Pennsylvania still trying get a slice of J&J Risperdal payouts

An appeal being heard today on a case seen as the precursor to the mountains of litigation over Johnson & Johnson's ($JNJ) Risperdal may decide whether Pennsylvania will see any of the millions of dollars other states are now putting into their lean coffers.

Like the others, it alleges that J&J's Janssen Pharmaceuticals, which makes the drug for schizophrenia and bipolar disorder, oversold the drug's benefits while underselling the risks, and all the while reaping billions of dollars in sales. The effort to pump up sales of Risperdal has in fact become the poster child for overzealous drug marketing in the U.S.

Johnson & Johnson has lost cases around the country and been ordered to pay hundreds of millions to different states. An Arkansas judge just levied a $1.2 billion judgment, although whether that will stand is yet to be determined. The company is also negotiating with federal authorities over possible criminal charges, and settlement is expected to set the company back as much as $1.8 billion.

But in Pennsylvania, the outcome remains uncertain, reports the Philadelphia Inquirer, even though a state investigator, Allen Jones, found the company had provided three state officials with money for speaking engagements and travel so they could tout the benefits of the drug. Jones was fired after the revelations were made and his evidence was never used in a 2008 case Pennsylvania brought against J&J, the Inquirer reports. A lower court judge eventually tossed the case for being insubstantial, a decision now being appealed. J&J says it was the right decision.
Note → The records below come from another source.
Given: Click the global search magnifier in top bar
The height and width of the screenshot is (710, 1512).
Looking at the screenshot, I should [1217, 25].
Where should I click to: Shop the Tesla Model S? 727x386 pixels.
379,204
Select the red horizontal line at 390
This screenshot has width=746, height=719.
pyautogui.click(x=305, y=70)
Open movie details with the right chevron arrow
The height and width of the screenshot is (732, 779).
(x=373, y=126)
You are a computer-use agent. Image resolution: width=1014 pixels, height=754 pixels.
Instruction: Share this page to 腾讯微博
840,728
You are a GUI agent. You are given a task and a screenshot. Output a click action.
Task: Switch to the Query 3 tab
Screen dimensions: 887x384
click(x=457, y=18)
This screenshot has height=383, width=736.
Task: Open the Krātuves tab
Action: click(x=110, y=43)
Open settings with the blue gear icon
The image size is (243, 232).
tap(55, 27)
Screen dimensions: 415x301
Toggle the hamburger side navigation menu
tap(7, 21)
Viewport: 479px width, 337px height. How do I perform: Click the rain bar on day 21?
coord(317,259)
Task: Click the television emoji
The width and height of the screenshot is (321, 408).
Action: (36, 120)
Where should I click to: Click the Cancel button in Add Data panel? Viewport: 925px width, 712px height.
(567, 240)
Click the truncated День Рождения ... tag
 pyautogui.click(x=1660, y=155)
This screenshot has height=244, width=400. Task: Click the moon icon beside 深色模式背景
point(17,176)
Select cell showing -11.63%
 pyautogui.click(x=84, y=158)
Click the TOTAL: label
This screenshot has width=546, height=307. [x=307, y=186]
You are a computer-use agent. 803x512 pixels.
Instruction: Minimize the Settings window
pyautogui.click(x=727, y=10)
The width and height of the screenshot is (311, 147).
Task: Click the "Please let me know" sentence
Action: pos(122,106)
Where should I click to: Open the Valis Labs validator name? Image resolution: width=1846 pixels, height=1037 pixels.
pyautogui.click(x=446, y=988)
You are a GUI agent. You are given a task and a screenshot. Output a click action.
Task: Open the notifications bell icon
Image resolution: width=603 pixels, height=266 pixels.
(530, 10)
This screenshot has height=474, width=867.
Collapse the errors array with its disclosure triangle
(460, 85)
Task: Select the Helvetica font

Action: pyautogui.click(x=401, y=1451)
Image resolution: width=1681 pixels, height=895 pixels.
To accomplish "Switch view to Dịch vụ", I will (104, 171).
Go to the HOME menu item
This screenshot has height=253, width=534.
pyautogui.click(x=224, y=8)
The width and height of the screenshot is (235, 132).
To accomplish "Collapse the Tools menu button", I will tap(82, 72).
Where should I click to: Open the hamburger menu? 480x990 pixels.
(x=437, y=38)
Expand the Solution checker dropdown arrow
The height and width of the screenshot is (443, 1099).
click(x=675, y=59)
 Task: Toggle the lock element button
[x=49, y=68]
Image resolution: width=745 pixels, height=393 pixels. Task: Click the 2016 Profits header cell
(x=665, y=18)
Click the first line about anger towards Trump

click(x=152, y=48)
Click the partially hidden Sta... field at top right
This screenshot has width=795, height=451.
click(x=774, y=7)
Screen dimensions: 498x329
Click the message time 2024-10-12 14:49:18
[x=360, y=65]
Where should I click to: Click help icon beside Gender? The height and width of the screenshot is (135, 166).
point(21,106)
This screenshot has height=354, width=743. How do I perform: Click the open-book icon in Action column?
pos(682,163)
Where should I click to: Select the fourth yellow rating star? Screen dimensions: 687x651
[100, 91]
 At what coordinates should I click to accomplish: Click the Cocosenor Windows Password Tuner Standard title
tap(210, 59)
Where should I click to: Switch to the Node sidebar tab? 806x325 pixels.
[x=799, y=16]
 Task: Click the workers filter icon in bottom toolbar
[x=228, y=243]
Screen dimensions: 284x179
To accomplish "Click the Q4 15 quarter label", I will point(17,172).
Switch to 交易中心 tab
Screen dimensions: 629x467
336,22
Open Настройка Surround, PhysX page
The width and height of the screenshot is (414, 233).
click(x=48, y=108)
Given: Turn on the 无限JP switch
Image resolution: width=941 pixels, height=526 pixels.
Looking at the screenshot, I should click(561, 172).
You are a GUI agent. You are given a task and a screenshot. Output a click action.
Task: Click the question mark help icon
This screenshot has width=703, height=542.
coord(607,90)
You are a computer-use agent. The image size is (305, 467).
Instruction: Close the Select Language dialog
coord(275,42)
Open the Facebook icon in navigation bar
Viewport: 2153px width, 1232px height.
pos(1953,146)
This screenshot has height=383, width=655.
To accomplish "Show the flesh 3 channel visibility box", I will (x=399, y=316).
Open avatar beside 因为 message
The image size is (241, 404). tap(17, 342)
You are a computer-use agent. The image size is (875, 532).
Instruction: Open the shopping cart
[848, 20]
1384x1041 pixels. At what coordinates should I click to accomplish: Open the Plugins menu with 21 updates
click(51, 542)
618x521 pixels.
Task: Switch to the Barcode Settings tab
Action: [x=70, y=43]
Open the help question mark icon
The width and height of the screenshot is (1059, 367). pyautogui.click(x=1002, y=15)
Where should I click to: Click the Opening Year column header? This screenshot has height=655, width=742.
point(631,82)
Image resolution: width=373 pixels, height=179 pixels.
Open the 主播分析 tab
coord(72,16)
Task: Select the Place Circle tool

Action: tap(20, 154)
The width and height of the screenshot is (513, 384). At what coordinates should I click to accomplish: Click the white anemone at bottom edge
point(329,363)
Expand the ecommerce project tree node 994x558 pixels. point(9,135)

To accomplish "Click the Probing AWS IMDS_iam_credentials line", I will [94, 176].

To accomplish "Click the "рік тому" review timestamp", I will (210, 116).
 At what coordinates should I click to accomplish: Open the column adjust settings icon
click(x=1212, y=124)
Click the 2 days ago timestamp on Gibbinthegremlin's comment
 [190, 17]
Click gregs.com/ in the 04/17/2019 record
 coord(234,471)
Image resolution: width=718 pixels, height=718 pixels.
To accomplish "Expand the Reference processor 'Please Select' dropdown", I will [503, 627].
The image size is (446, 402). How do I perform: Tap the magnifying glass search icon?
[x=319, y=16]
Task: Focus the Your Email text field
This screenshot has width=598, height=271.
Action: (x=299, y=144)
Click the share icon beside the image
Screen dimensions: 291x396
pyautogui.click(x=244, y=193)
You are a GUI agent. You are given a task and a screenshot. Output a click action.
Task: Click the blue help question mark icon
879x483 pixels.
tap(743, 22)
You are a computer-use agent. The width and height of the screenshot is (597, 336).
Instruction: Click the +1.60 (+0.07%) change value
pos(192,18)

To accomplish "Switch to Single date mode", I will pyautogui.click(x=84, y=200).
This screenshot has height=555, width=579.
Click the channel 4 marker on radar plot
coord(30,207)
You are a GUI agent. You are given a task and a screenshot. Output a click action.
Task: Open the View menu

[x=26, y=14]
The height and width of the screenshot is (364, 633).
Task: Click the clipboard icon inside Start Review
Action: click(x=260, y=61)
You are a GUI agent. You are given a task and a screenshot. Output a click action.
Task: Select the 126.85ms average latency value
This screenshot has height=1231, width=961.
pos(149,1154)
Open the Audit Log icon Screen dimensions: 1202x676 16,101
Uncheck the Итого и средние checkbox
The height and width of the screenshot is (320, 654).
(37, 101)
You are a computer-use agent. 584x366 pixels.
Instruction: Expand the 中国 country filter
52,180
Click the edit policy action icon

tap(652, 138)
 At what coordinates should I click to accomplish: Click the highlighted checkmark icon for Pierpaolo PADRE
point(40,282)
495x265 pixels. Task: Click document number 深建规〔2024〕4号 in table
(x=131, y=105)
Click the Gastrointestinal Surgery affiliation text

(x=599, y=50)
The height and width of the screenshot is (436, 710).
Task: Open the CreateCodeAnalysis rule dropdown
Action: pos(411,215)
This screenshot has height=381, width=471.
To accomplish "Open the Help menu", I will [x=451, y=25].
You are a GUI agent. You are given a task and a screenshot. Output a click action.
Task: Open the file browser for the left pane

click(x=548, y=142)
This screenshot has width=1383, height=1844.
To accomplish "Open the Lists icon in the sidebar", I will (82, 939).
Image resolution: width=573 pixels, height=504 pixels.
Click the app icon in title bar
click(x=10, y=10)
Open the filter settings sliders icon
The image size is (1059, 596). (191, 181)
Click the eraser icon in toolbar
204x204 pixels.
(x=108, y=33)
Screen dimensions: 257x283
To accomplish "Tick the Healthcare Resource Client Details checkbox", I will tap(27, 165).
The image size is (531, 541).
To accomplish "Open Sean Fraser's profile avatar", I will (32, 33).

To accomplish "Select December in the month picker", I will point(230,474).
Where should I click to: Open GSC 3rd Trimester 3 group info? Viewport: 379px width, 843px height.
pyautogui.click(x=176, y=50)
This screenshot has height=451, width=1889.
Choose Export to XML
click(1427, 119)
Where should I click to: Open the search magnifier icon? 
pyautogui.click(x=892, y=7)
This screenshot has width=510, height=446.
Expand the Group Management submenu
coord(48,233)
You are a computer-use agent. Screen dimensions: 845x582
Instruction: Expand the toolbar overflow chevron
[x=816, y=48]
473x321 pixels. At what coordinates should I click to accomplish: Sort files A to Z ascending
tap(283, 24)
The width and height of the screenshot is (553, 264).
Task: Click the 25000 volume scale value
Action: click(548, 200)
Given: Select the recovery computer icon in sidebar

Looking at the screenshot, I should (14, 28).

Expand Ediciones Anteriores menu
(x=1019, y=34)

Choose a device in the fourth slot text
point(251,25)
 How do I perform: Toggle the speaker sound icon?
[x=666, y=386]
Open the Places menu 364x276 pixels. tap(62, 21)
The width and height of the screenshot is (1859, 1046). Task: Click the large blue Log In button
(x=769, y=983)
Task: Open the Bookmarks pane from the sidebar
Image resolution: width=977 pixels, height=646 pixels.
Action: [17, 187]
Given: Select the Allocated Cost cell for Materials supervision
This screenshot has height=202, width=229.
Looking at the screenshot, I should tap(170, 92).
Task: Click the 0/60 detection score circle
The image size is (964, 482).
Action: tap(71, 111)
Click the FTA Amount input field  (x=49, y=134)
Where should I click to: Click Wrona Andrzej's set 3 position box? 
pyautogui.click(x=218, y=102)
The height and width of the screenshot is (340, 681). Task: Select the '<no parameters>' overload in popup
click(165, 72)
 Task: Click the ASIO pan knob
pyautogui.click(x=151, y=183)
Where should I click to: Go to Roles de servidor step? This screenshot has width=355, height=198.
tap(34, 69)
But Jones later filed a whistleblower case that became the basis of a lawsuit against J&J in Texas. That suit was recently settled for $158 million. In an email to the Inquirer, Jones says, "I assisted the State of Texas in the recovery of $158 million dollars expended as the result of J&J's fraudulent marketing of Risperdal. I could have assisted the state of Pennsylvania in establishing and prosecuting the exact same fact pattern which prevailed in Texas."